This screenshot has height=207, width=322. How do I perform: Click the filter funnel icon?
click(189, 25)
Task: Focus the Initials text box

--

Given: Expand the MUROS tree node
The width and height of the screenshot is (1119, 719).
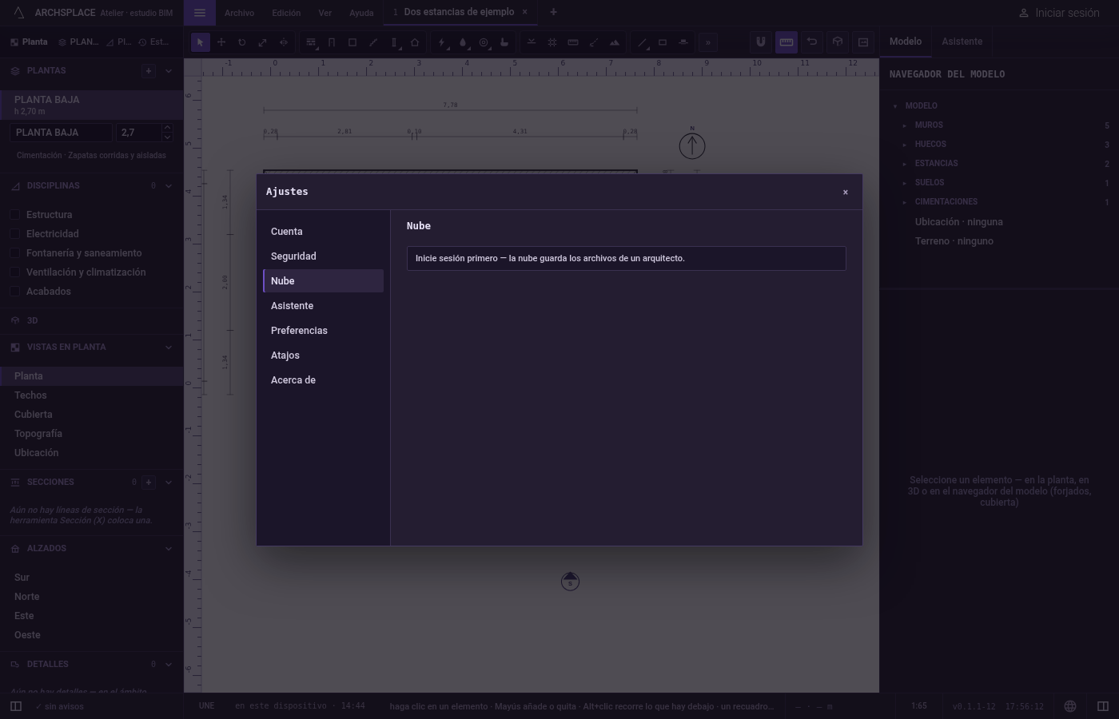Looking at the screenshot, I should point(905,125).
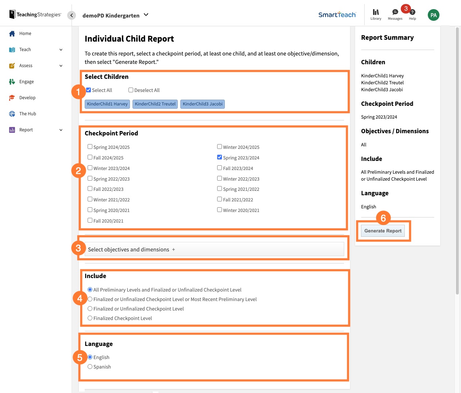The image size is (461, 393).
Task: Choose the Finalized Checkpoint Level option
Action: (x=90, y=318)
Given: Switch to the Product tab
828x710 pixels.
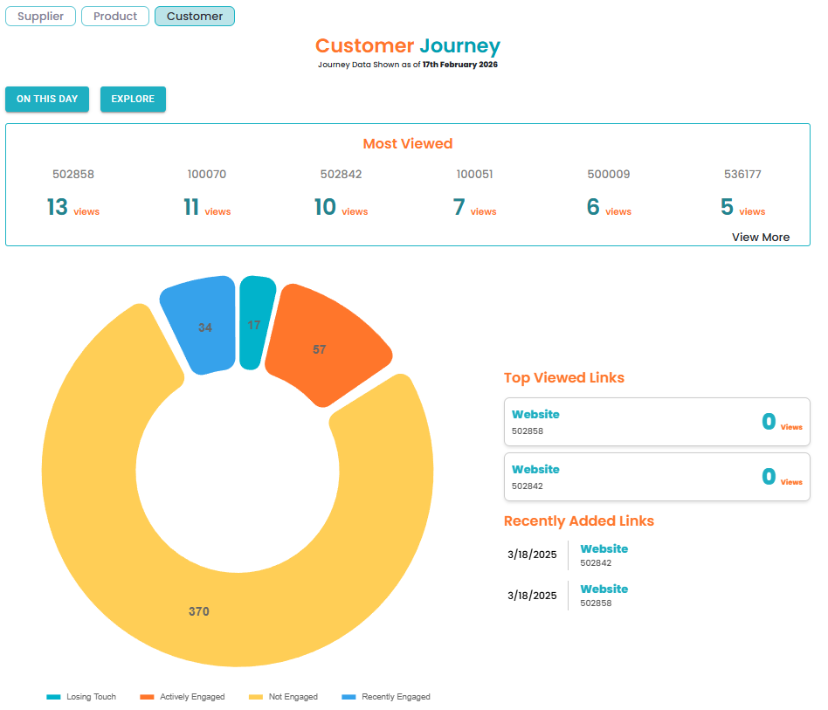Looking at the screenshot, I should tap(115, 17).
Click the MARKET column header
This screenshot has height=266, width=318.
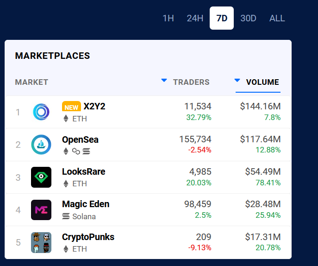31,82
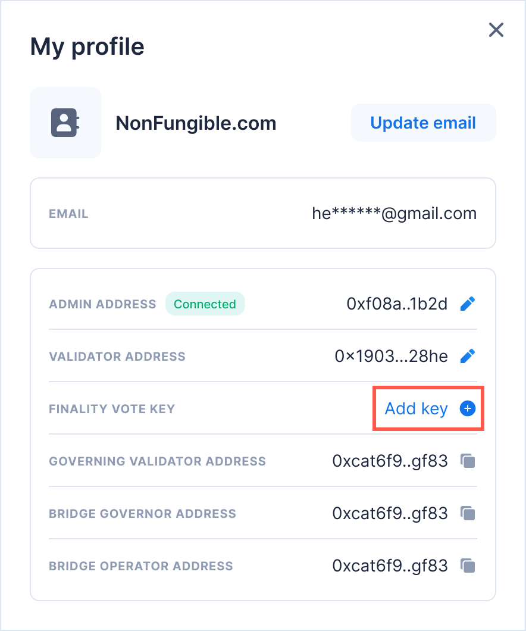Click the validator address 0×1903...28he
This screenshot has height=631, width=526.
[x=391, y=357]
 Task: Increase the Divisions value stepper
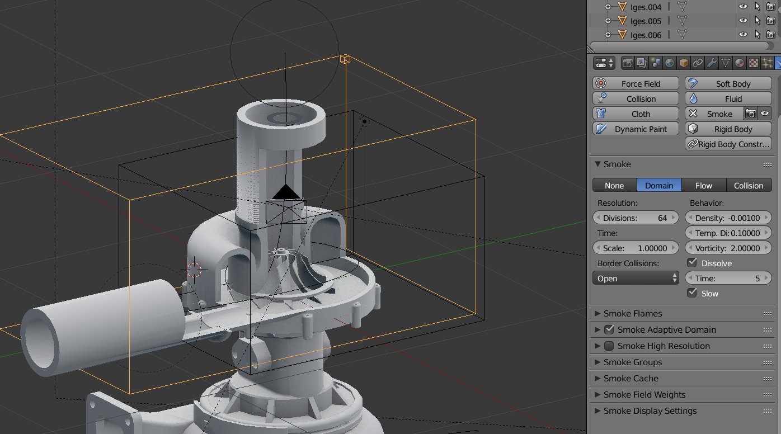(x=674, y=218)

...

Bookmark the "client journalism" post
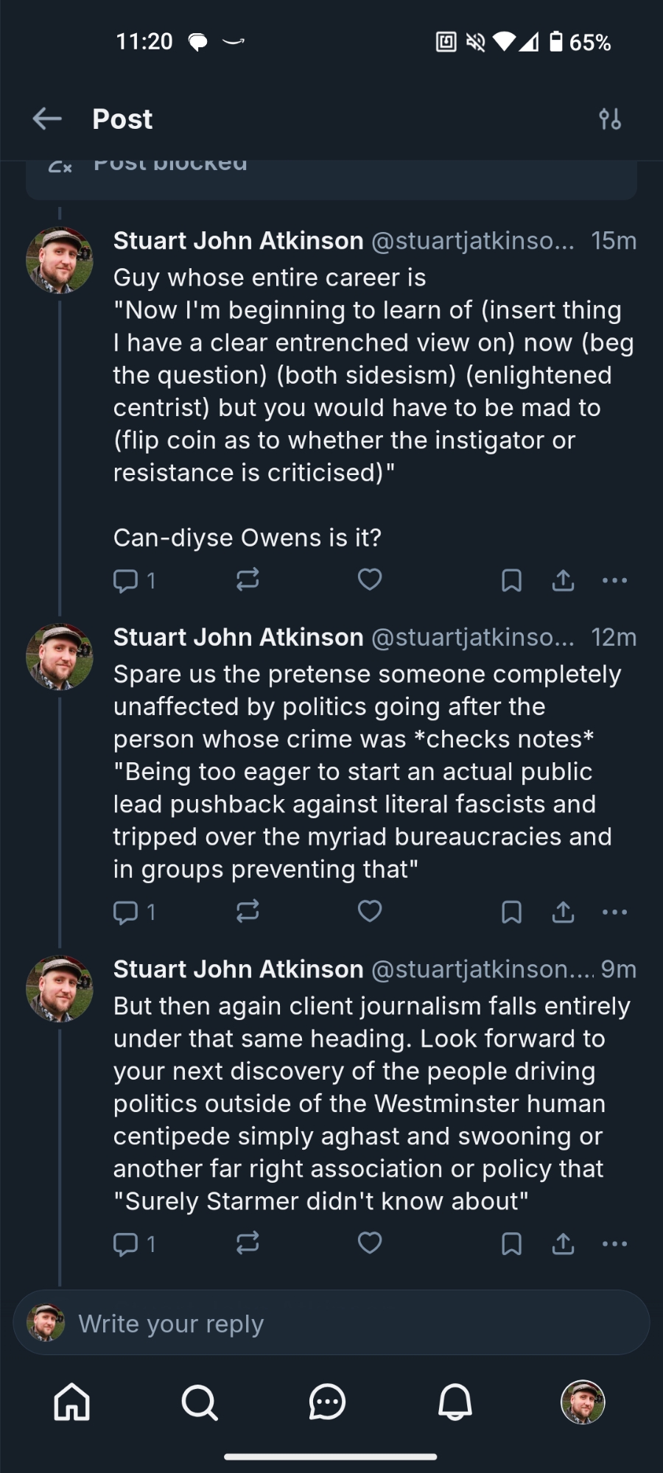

== Exercise description ==
Reproduce every line of the material above that has the string "Given".

== Response area ==
Given: Expand the MUROS tree node
Given: Switch to the Product tab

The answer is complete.